Developing Emotional Intelligence through Regulating Emotions

By: Caroline Zappas

Do you ever find yourself feeling overwhelmed, finding it difficult to pinpoint why you are feeling that way? In these situations, it’s often easier to brush off unexplained emotions rather than actually explore what is making you feel so stressed or anxious. When life’s obligations begin to pile up and to-do lists start to run a mile long, the last thing you want to do is sit with uncomfortable emotions in an attempt to understand their source, but it is necessary to do so. 

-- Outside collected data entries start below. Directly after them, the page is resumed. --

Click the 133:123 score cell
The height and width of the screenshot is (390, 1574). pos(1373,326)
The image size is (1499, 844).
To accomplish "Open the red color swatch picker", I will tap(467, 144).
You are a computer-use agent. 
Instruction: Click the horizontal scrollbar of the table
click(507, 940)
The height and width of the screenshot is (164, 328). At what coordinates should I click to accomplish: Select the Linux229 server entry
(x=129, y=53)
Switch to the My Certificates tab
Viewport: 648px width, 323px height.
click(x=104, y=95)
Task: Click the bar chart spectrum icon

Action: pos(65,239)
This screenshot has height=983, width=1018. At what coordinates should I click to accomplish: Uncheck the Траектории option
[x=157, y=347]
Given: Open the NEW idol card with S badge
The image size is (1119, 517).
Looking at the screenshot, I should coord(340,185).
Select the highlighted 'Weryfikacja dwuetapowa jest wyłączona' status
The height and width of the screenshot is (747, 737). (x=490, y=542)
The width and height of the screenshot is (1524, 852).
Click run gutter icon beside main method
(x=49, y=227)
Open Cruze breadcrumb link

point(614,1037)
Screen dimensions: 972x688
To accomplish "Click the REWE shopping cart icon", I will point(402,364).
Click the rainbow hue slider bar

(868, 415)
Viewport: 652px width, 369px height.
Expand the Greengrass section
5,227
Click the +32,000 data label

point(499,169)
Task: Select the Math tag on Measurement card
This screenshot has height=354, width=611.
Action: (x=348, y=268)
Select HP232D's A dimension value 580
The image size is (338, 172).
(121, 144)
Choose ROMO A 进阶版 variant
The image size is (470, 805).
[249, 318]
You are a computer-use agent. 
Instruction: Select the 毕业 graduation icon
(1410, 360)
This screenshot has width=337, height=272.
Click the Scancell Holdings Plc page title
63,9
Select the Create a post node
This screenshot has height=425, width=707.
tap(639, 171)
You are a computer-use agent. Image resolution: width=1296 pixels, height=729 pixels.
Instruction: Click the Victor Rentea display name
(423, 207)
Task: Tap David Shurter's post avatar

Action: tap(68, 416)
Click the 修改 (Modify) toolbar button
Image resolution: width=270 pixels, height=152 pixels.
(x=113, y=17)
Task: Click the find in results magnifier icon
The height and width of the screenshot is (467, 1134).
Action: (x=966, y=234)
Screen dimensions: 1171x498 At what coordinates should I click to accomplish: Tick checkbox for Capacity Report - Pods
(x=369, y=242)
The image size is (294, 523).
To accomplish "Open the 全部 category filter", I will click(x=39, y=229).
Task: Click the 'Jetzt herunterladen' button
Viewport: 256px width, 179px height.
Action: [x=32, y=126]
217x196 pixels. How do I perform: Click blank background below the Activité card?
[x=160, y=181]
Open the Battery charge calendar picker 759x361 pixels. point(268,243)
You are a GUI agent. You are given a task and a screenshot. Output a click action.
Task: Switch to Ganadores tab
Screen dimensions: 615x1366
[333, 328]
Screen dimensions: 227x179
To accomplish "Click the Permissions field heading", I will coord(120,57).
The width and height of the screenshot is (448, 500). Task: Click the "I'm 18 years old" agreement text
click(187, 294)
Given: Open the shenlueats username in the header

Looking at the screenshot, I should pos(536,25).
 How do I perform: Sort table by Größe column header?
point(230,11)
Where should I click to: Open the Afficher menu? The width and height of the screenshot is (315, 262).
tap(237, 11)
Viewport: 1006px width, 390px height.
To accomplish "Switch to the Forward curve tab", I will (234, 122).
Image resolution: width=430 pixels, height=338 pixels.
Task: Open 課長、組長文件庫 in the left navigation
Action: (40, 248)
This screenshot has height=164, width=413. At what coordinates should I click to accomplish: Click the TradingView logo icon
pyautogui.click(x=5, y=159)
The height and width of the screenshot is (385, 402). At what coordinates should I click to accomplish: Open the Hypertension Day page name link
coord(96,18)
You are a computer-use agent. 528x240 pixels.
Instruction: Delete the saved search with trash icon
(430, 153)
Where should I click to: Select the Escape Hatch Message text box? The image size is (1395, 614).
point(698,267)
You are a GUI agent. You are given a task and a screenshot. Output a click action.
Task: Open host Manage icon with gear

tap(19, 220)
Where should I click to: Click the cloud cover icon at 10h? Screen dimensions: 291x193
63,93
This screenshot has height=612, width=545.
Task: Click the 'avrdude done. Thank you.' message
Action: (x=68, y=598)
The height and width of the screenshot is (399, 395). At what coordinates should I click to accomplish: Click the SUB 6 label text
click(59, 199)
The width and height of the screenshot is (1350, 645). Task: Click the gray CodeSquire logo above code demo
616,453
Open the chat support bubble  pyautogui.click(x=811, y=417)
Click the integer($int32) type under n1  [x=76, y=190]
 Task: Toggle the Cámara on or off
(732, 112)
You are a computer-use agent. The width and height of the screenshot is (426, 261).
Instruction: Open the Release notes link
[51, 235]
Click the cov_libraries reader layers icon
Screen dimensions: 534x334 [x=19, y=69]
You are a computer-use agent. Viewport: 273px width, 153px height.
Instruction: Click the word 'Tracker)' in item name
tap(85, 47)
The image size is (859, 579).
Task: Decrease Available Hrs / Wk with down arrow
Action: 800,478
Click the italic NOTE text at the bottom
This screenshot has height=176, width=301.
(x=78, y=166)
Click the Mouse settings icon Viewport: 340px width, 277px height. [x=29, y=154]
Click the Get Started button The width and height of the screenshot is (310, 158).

Understanding your emotions is vital to the process of developing emotional intelligence, defined as “the ability to perceive, control, and evaluate emotions” (UWA Psychology and Counseling News, 2019). Having emotional intelligence can allow people to bolster their own personal and social growth.  Additionally, studies have shown that having the ability to regulate your emotions “is associated with greater well-being, income, and socioeconomic status” (Côté et al., 2010). On the other hand, without emotional intelligence, people are “unable to understand and control their emotions or those of others” (UWA Psychology and Counseling News, 2019).

So how does someone develop emotional intelligence? In 2010, Elena Danciu at the University of the West Timisoara conducted a survey to “attempt to develop and optimize the involvement of emotions to achieve individual success” (Danciu, 2010). From the results of the survey, they recommend the following steps in developing emotional intelligence: 

  • Learn to identify and recognize your own emotions
  • Develop the ability to understand the real causes of the occurrence of your emotions
  • Control emotions of anger, rage, and be able to tolerate your own frustration
  • Be able to manage your own stress
  • Correctly recognize the emotions of those around you

(Danciu, 2010)

Emotional regulation is a central component to mental health, and while it’s important to not only have the knowledge of how to regulate these emotions you must also follow through and implement these strategies in your own life as well (Côté et al., 2010). Personally, I attempt to improve my emotional intelligence by taking a step back and trying to name the emotion I am feeling, thinking back to when I began feeling that way. Most of the time, it is the result of an unpleasant interaction, disappointing test score, or busy day. 

After identifying and understanding the cause of your emotion, I then find it helpful to acknowledge and tolerate the fact that you are feeling that way. Although no one likes feeling sad, disappointed, or overwhelmed, they are all normal human emotions that everyone is bound to experience and simply just a part of life. So, instead of pushing it away, it is more helpful to accept that you are feeling that way and channel your energy towards finding a solution. Following acceptance, one should engage in self-care practices; this is not only a way to feel less anxious but also do something nice for yourself. I have found that going on walks with friends, listening to an upbeat song, or doing a breathing exercise to alleviate some of my stress is what works best for me. 

The final aspect of emotional intelligence is being able to “read the room” so to speak. Being able to identify how others are feeling and how that influences their actions ensures you have a unique and critical perspective on situations. Having a strong understanding of not only your own emotions, but also those of the people around you, will give you a leg up in determining the best approach to anything life throws your way. 

Reference List:

Côté, S., Gyurak, A., & Levenson, R. W. (2010). The ability to regulate emotion is associated with greater well-being, income, and socioeconomic status. Emotion (Washington, D.C.), 10(6), 923–933.

Danciu, E. L. (2010). Methods of developing children’s emotional intelligence. Procedia – Social and Behavioral Sciences, 5, 2227–2233.

UWA Psychology and Counseling News. (2019). The science of emotion: Exploring the basics of emotional psychology. UWA Online.